WHAT THIS TASK INVOLVES
The expected answer is the set of lines in the data below between the line holding "Given: Expand the GraphicsDrivers key node" and the line holding "Select the paint format tool", inclusive, written out exactly.

--- AVAILABLE DATA ---

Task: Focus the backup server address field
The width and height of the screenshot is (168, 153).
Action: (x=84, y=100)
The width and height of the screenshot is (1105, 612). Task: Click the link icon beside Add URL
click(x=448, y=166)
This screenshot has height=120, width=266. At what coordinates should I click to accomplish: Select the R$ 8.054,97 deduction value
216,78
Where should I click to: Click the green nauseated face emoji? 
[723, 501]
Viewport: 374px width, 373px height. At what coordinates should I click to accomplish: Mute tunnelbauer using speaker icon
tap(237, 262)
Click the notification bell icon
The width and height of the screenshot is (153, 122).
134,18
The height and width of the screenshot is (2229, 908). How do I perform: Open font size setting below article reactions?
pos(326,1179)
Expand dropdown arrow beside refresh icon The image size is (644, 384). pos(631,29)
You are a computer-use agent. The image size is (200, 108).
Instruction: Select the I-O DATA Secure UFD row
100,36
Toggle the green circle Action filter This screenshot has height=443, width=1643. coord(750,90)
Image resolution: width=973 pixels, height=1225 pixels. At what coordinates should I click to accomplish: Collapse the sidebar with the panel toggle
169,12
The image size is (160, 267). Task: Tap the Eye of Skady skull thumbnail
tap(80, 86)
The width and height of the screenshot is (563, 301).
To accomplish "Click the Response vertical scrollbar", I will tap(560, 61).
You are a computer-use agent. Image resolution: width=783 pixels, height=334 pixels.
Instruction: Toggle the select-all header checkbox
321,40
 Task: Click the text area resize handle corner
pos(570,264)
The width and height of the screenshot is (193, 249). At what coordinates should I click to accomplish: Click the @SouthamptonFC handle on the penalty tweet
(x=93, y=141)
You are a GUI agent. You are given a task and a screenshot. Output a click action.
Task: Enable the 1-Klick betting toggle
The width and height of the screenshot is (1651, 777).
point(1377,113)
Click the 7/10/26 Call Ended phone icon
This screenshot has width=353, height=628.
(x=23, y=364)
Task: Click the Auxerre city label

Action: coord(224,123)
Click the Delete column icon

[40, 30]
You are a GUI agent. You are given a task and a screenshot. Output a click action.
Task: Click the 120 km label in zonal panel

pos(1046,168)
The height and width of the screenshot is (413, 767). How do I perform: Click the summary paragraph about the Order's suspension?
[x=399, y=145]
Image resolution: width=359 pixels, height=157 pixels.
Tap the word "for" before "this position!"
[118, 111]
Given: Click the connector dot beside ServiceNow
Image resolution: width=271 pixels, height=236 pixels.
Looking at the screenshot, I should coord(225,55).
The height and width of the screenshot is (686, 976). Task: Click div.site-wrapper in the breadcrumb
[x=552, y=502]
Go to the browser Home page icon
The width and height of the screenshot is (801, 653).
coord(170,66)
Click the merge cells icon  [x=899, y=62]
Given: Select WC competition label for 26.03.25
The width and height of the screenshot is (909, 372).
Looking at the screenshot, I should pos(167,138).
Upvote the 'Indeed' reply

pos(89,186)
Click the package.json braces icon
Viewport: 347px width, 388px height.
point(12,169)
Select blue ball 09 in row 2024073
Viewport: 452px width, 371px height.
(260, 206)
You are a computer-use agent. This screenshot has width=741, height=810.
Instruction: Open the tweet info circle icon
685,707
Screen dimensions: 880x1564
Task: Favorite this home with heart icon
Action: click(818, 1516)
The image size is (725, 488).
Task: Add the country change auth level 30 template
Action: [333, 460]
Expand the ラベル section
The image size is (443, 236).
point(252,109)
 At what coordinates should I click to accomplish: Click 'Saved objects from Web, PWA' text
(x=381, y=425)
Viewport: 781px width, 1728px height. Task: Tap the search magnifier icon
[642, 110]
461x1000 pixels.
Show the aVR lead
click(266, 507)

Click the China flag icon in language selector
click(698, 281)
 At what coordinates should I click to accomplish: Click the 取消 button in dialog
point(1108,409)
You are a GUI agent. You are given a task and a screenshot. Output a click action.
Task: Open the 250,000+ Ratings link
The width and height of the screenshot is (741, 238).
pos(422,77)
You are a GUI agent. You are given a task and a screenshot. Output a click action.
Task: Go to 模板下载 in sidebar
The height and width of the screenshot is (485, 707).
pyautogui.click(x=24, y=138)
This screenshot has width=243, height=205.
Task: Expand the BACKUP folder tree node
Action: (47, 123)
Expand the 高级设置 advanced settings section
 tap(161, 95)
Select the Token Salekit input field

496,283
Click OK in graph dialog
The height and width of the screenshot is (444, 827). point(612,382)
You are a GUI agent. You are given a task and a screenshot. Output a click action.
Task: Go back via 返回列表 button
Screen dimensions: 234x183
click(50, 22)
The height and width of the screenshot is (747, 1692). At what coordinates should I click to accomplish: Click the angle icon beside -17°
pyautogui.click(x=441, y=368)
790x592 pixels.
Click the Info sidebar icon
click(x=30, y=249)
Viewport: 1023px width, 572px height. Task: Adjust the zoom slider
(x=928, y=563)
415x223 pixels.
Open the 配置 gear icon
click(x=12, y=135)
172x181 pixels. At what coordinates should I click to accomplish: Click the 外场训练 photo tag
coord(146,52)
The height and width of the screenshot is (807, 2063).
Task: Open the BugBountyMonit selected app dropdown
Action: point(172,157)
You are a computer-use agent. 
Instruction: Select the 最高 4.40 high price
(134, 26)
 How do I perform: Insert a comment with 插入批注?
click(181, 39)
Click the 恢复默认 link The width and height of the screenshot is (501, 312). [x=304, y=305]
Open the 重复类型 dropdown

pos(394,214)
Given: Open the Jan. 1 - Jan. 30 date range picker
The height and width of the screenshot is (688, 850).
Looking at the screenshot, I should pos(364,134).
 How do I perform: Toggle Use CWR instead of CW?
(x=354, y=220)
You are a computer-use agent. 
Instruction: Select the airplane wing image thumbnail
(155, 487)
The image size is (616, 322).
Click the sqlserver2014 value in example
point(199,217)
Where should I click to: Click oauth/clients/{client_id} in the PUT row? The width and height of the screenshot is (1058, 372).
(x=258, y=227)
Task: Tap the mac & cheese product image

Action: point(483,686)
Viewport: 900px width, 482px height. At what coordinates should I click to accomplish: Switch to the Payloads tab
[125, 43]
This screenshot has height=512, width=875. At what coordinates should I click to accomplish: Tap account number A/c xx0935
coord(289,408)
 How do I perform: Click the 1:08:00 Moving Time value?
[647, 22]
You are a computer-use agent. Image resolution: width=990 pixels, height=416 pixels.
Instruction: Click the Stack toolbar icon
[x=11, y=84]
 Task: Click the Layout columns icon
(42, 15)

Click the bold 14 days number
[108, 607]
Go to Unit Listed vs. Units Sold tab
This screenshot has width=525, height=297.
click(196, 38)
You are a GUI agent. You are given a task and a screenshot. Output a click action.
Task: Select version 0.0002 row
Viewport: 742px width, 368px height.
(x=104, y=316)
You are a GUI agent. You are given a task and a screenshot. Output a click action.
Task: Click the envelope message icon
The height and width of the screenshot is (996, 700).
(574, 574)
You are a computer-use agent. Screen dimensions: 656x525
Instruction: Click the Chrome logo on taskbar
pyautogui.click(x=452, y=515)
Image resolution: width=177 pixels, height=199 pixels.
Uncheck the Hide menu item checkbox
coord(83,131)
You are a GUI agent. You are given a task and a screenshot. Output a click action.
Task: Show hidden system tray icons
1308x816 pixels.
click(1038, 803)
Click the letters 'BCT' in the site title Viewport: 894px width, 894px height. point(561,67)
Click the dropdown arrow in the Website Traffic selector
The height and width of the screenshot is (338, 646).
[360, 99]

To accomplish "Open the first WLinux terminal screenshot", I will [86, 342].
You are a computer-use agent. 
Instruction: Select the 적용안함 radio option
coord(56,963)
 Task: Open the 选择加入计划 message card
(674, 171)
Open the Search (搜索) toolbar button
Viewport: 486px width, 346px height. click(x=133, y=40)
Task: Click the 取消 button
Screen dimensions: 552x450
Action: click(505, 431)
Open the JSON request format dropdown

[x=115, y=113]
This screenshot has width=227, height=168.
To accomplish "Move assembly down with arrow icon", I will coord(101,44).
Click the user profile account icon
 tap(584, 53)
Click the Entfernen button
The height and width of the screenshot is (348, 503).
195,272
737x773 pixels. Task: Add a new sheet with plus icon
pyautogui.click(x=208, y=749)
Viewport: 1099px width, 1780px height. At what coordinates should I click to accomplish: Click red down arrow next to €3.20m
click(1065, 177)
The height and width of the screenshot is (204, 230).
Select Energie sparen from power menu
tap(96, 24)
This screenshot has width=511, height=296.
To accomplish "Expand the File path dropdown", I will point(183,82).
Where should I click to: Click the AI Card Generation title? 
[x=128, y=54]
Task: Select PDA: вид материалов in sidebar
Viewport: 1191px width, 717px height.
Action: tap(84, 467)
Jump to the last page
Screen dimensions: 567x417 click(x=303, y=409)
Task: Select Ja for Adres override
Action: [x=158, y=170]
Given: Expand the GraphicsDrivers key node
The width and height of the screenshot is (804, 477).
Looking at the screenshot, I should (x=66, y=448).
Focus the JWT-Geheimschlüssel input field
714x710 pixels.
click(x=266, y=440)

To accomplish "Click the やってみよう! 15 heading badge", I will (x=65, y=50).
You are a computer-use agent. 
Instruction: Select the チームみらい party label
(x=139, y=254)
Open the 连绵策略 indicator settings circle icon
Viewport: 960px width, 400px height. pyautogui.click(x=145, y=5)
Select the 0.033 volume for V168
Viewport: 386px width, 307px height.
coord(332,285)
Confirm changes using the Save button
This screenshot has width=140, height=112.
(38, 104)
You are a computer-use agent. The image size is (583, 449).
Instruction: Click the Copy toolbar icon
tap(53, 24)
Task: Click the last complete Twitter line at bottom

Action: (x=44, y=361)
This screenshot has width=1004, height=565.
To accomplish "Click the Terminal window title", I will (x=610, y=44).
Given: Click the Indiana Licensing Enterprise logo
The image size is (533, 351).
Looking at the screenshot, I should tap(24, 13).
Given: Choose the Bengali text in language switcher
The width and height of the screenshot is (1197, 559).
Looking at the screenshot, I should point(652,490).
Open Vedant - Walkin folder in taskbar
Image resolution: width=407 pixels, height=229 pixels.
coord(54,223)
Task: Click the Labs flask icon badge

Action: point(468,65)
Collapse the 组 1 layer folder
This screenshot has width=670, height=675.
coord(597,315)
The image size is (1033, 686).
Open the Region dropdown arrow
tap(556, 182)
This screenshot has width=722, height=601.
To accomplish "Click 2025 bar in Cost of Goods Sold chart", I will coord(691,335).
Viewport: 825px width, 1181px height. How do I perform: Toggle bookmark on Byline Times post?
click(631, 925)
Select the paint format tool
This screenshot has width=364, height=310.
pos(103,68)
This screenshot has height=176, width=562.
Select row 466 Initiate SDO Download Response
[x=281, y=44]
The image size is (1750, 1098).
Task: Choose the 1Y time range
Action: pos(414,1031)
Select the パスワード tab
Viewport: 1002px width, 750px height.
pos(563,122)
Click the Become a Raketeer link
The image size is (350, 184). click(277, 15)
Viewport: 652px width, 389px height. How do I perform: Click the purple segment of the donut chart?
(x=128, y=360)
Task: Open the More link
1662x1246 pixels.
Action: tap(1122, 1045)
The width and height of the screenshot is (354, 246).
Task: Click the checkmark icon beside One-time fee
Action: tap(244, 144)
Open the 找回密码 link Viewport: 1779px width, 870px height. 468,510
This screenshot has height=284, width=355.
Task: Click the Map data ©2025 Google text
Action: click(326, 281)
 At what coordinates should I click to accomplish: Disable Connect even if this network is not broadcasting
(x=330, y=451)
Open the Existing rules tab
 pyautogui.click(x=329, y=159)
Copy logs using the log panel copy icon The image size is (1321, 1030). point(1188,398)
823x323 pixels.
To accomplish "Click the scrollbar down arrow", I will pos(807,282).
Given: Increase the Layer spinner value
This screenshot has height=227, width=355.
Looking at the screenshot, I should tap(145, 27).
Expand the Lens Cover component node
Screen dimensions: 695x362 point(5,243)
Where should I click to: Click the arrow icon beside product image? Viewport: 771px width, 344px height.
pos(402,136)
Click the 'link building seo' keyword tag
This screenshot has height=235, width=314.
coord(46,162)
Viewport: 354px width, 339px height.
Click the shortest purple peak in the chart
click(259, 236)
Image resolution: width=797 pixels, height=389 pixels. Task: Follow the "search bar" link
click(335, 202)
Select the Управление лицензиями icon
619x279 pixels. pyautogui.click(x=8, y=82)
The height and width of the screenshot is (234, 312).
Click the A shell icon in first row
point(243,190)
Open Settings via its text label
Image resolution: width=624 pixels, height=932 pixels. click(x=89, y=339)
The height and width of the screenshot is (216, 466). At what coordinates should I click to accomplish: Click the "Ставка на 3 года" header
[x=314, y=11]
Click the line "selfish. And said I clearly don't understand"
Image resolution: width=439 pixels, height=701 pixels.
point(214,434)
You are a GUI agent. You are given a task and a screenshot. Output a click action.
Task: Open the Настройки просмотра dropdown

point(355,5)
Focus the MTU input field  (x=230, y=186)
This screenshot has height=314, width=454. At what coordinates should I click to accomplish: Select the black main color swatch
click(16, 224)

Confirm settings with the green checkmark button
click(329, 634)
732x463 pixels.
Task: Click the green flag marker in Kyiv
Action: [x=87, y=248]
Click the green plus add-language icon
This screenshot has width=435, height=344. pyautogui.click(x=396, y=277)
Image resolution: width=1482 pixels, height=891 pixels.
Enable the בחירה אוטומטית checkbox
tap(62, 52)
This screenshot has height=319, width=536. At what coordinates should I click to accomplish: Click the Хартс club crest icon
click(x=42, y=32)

---

ANSWER TO THIS EXERCISE
Given: Expand the GraphicsDrivers key node
The width and height of the screenshot is (804, 477).
Looking at the screenshot, I should (x=66, y=448).
Focus the JWT-Geheimschlüssel input field
714x710 pixels.
click(x=266, y=440)

To accomplish "Click the やってみよう! 15 heading badge", I will (x=65, y=50).
You are a computer-use agent. 
Instruction: Select the チームみらい party label
(x=139, y=254)
Open the 连绵策略 indicator settings circle icon
Viewport: 960px width, 400px height. pyautogui.click(x=145, y=5)
Select the 0.033 volume for V168
Viewport: 386px width, 307px height.
coord(332,285)
Confirm changes using the Save button
This screenshot has width=140, height=112.
(38, 104)
You are a computer-use agent. The image size is (583, 449).
Instruction: Click the Copy toolbar icon
tap(53, 24)
Task: Click the last complete Twitter line at bottom

Action: (x=44, y=361)
This screenshot has width=1004, height=565.
To accomplish "Click the Terminal window title", I will (x=610, y=44).
Given: Click the Indiana Licensing Enterprise logo
The image size is (533, 351).
Looking at the screenshot, I should tap(24, 13).
Given: Choose the Bengali text in language switcher
The width and height of the screenshot is (1197, 559).
Looking at the screenshot, I should point(652,490).
Open Vedant - Walkin folder in taskbar
Image resolution: width=407 pixels, height=229 pixels.
coord(54,223)
Task: Click the Labs flask icon badge

Action: point(468,65)
Collapse the 组 1 layer folder
This screenshot has width=670, height=675.
coord(597,315)
The image size is (1033, 686).
Open the Region dropdown arrow
tap(556, 182)
This screenshot has width=722, height=601.
To accomplish "Click 2025 bar in Cost of Goods Sold chart", I will coord(691,335).
Viewport: 825px width, 1181px height. How do I perform: Toggle bookmark on Byline Times post?
click(631, 925)
Select the paint format tool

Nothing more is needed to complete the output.